Dopo i lupi di Ruowang, le mani di Quinn. Gli Uffizi scivolano sull’arte contemporanea
Ancora non ci siamo: dopo l’installazione con i lupi di Liu Ruowang, la città di Firenze presenta al Giardino di Boboli l’installazione di Lorenzo Quinn donata a Pietrasanta. Ma un curatore no?
Una volta è un errore, la seconda è una scelta… Sicuramente non è una estate facile, questa del 2020 post Covid-19, per le città d’arte italiane: pochi turisti stranieri e tanti italiani che scelgono mete fresche e poco cittadine. Certamente però il direttore degli Uffizi di Firenze, Eike Schmidt, ha trovato diversi modi per far parlare stampa e grande pubblico di sé e dell’istituzione che dirige. A volte anche con mosse furbe, come la ormai arcinota foto a Chiara Ferragni dinanzi alla Venere di Botticelli. Ma quando si tratta di arte contemporanea, siamo lontani da uno standard accettabile.
ARTE CONTEMPORANEA A FIRENZE: I LUPI DI LIU RUOWANG
Lo scorso luglio 2020 i fiorentini vedevano i lupi di Liu Ruowang– installazione proveniente da Piazza Plebiscito a Napoli – comparire in Piazza Pitti e Piazza Santissima Annunziata a Firenze, in un’operazione congiunta tra i due comuni e gestita da Uffizi, Comune e dal gallerista Matteo Lorenzelli. Immancabile lo scatto che vedeva il direttore e i sindaci Nardella e De Magistris divertiti come bambini a cavalcioni sulle sculture. Come se fosse questo il modo di presentare un progetto d’arte presentato come qualcosa di profondo valore sociale. Un’iniziativa che aveva fatto riflettere gli operatori culturali e anche il nostro giornale sulla lunga e articolata storia d’amore tra Firenze e l’arte contemporanea, con un palmares di interventi realizzati da artisti del calibro di Jeff Koons, Urs Fisher, Ai Weiwei e, recentemente, Tomàs Saraceno e che al momento ospita ad esempio al Museo Novecento una antologica dedicata ad Allan Kaprow. Se il livello era quello di ospitare i più grandi artisti del mondo, cosa c’entrava il modesto Liu Ruowang?

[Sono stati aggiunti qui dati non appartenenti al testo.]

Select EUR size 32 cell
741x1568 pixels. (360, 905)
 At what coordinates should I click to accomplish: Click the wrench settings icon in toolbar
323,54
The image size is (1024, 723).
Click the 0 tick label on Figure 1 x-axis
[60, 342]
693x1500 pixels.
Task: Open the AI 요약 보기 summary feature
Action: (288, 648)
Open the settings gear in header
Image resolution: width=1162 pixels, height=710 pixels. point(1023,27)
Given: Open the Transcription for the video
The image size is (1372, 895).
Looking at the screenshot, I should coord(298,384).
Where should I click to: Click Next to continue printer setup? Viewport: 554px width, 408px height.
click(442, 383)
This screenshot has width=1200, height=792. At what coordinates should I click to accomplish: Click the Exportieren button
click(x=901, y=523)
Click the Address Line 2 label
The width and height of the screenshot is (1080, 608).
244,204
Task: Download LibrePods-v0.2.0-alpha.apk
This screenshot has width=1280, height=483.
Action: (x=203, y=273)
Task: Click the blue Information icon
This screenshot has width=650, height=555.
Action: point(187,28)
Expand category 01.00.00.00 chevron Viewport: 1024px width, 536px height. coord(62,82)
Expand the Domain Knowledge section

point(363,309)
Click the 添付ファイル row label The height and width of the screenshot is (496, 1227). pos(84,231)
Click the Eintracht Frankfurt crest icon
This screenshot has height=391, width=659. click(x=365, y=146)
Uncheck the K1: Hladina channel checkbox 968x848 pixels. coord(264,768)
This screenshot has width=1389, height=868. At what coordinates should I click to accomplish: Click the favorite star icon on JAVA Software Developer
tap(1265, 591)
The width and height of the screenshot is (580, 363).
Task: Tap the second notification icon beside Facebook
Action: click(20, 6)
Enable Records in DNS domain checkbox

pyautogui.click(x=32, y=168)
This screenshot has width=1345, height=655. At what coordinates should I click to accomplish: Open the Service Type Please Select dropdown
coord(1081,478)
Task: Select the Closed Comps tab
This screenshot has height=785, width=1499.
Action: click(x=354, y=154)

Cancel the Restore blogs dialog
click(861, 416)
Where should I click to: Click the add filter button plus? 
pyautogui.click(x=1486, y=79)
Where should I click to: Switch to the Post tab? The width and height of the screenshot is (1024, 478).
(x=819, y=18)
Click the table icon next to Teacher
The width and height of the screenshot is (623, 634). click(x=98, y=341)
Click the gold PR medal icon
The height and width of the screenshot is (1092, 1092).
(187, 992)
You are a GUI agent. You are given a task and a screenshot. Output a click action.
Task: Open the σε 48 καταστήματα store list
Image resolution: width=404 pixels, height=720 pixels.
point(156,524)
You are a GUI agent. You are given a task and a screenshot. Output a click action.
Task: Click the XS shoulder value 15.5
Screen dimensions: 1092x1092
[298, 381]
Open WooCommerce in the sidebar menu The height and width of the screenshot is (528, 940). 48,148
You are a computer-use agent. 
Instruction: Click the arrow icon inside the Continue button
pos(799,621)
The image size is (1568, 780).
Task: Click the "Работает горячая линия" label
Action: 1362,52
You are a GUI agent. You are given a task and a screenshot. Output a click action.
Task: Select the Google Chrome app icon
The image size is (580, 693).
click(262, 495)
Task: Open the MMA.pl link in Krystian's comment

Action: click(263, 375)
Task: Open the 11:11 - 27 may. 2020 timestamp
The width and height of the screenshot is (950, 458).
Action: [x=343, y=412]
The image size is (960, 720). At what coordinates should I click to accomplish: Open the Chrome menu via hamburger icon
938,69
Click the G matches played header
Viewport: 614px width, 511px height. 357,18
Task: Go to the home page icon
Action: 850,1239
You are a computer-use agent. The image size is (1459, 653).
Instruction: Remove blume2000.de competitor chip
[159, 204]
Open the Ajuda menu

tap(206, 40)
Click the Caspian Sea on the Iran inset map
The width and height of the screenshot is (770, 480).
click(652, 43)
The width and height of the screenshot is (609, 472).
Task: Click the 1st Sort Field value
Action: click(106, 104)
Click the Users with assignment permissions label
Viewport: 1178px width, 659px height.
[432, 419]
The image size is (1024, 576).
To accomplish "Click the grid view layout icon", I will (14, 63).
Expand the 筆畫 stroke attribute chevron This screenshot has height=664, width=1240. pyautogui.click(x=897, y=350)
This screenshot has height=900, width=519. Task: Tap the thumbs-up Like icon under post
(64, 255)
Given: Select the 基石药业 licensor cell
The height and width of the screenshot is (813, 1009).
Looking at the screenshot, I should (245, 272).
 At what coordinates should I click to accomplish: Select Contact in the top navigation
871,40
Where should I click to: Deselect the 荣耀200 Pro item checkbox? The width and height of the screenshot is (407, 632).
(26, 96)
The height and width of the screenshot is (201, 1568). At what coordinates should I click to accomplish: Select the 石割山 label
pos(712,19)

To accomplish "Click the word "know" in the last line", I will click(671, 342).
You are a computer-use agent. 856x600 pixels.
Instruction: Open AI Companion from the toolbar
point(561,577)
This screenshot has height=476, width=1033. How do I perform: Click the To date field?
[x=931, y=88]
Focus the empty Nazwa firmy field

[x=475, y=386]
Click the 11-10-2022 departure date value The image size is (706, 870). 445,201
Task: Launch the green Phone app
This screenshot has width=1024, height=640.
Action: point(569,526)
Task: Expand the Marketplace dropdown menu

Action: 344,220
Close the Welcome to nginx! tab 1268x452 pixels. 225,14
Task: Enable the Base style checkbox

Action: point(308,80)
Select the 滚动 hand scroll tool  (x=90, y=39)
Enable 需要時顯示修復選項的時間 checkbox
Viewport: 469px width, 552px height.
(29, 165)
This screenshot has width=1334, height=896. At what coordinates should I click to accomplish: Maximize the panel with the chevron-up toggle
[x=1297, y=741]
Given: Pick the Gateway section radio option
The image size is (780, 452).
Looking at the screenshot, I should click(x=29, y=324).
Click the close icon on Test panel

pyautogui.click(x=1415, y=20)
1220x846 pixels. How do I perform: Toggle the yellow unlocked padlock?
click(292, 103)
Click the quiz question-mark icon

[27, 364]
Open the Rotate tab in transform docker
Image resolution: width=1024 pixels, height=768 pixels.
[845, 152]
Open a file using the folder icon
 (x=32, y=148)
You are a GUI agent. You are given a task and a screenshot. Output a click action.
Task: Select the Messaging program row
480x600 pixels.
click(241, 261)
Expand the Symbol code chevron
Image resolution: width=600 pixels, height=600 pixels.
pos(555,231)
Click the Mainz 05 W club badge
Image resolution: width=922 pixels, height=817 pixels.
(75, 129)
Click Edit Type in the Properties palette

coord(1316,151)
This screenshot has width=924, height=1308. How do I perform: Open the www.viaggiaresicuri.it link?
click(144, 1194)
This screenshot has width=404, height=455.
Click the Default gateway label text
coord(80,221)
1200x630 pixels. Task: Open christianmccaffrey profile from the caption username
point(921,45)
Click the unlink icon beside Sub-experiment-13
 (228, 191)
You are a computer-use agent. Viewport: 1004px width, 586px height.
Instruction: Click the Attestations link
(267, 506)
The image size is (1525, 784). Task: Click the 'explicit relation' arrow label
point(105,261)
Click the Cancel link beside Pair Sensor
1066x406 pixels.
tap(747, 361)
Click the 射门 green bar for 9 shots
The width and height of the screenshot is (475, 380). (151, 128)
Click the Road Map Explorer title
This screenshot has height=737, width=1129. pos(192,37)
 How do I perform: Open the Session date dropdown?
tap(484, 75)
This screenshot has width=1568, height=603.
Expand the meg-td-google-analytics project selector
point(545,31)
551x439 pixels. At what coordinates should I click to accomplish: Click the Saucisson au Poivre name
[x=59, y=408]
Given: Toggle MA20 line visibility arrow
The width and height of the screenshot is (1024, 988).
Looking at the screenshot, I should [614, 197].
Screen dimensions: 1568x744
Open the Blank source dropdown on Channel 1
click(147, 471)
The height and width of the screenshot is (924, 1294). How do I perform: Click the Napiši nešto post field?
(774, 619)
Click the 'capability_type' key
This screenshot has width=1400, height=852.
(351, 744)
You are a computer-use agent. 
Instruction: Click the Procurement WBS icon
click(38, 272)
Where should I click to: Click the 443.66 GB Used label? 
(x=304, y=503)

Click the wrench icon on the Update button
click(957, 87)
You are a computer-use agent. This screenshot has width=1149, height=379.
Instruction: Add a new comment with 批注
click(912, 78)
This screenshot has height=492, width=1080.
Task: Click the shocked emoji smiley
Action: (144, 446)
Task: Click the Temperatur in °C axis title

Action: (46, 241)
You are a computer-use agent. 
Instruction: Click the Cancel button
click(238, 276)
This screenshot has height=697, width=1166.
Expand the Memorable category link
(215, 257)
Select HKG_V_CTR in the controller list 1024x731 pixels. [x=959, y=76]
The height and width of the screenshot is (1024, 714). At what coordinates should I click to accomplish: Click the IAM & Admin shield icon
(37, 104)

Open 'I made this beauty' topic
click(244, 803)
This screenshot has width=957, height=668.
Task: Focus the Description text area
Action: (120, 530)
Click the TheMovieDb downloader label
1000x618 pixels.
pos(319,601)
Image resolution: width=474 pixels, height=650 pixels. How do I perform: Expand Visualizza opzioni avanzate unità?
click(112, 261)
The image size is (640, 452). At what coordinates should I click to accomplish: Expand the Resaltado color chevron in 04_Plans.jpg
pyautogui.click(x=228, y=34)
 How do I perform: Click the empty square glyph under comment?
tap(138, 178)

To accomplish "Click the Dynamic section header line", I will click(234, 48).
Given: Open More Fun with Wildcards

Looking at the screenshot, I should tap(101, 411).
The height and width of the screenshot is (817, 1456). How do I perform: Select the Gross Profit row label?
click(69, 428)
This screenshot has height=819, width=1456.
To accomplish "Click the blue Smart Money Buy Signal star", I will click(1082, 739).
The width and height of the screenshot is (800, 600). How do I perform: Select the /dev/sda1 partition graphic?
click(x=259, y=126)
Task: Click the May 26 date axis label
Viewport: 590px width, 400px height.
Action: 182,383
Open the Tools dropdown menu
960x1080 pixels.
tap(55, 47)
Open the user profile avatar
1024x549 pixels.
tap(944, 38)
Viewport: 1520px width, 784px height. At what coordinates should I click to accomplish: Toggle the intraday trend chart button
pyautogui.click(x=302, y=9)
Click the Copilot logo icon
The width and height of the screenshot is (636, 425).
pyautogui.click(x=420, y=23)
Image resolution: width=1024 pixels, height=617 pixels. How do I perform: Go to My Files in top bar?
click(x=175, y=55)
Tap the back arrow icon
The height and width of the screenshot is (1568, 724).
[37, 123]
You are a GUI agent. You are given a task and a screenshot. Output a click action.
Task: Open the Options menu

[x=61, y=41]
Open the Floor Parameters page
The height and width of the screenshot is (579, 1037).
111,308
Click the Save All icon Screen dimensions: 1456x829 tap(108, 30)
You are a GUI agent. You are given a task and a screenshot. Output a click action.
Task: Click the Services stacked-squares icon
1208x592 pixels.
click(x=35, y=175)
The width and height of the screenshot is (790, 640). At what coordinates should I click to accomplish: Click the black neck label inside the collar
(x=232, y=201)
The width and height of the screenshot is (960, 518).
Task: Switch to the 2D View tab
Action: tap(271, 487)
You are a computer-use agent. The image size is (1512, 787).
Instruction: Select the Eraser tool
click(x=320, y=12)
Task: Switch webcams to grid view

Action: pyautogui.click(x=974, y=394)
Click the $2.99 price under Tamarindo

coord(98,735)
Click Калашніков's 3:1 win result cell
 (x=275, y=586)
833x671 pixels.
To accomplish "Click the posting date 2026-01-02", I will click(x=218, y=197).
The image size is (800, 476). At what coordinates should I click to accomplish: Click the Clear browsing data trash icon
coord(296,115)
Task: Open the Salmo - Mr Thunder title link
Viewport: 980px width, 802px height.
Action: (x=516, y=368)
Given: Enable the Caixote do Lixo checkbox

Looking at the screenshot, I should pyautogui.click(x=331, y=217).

ARTE CONTEMPORANEA A FIRENZE: LORENZO QUINN
Dopo Liu Ruowang però si va perfino oltre e oggi tocca a Lorenzo Quinn. Ve lo ricordate? Quello delle Manone sulla città, per citare un titolo del nostro giornale di qualche tempo fa quando in un articolo spiegavamo perché era totalmente inadatto alla Biennale di Venezia. Rampollo dell’attore Anthony Quinn, Lorenzo sarà dal 4 agosto protagonista, con le sue immancabili mani bianche, che stavolta reggono un ulivo in segno di offerta e di pace (una metafora sofisticata), al Giardino di Boboli. L’opera Give è un dono alla città di Pietrasanta, in mostra a Firenze. Ancora una volta una partnership tra città sotto l’egida dell’arte contemporanea. Padrino dell’operazione? Eike Schmidt.
MA UN CURATORE NO?
Ora è comprensibile e sacrosanto che un Museo come gli Uffizi (non è né il primo né l’ultimo nel mondo, si veda ad esempio il caso del Metropolitan di New York) senta il bisogno di rinnovare quotidianamente il proprio programma intersecando la magnifica offerta della collezione tradizionale con l’arte contemporanea, ma è questo il modo di procedere? Non sarebbe meglio strutturare la cosa e affidare l’incarico di una programmazione organica e scientifica ad un curatore competente in grado di attirare all’istituzione una rosa di artisti degna di uno dei musei più importanti del mondo e di una delle città più importanti del mondo? Anche nel rispetto della storia recente che ha visto Firenze negli scorsi anni diventare per il contemporaneo una delle piazze più vivaci in Italia (curioso peraltro come i polemisti di professione, pronti a far barricate per un prestito di un quadro, non intervengano mai quando si tratta di condannare iniziative di cattivo gusto mentre si armano di fucile ed elmetto quando c’è da infangare qualche realizzazione firmata da artisti di valore mondiale. Ogni riferimento a Tomaso Montanari è puramente non casuale). Insomma delle due l’una: o Eike Schmidt odia l’arte contemporanea e per sottolinearlo ne ospita solo esempi mediocri (ma così facendo squalifica il museo che dirige inanellando danni di immagine), oppure Eike Schmidt ama l’arte contemporanea e vuole incorporarla sempre di più nel museo, ma allora ha bisogno dell’aiuto di uno specialista per non perseverare negli errori e negli orrori.